▶ _AIM OF THE EXERCISE_
The output should be all lines of the entries below in which the word "pixel" occurs.

▶ _RECORDS FOR THIS TASK_
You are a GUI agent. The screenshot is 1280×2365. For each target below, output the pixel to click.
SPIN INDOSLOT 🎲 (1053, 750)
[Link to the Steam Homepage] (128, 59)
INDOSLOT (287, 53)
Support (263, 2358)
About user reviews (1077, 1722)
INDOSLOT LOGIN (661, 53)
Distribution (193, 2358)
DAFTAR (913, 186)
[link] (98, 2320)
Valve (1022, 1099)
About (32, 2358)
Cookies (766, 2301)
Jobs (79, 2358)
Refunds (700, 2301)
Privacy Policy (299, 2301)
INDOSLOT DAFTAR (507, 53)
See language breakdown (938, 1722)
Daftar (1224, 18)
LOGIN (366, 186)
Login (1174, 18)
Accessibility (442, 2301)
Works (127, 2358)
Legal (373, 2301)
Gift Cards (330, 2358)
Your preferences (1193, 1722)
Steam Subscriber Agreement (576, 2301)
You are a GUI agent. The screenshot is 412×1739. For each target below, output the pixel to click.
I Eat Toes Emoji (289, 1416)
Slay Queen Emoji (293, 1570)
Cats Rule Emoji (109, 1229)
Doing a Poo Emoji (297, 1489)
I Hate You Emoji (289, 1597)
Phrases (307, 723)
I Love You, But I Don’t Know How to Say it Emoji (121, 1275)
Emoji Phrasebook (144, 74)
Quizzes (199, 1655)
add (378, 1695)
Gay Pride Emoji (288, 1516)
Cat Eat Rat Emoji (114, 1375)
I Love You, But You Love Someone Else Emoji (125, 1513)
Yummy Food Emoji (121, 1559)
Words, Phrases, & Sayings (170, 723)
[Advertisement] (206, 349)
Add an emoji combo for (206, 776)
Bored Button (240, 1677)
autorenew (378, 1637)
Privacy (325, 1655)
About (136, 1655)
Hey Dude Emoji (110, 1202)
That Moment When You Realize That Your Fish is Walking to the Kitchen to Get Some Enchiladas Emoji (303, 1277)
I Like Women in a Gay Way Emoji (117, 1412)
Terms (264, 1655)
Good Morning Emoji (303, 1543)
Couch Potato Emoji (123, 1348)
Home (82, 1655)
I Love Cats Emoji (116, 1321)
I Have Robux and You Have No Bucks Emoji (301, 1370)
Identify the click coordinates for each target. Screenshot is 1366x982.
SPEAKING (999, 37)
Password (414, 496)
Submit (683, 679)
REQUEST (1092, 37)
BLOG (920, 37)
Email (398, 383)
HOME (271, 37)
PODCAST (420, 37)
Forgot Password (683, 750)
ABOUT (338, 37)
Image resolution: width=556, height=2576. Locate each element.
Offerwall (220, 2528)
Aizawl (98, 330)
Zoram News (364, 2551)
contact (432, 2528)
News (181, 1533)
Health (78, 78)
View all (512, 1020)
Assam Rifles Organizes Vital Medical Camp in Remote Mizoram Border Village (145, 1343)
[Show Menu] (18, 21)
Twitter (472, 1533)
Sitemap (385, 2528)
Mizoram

▶ _EXERCISE SOLUTION_
You are a GUI agent. The screenshot is 1280×2365. For each target below, output the pixel to click.
You are a GUI agent. The screenshot is 412×1739. For each target below, output the pixel to click.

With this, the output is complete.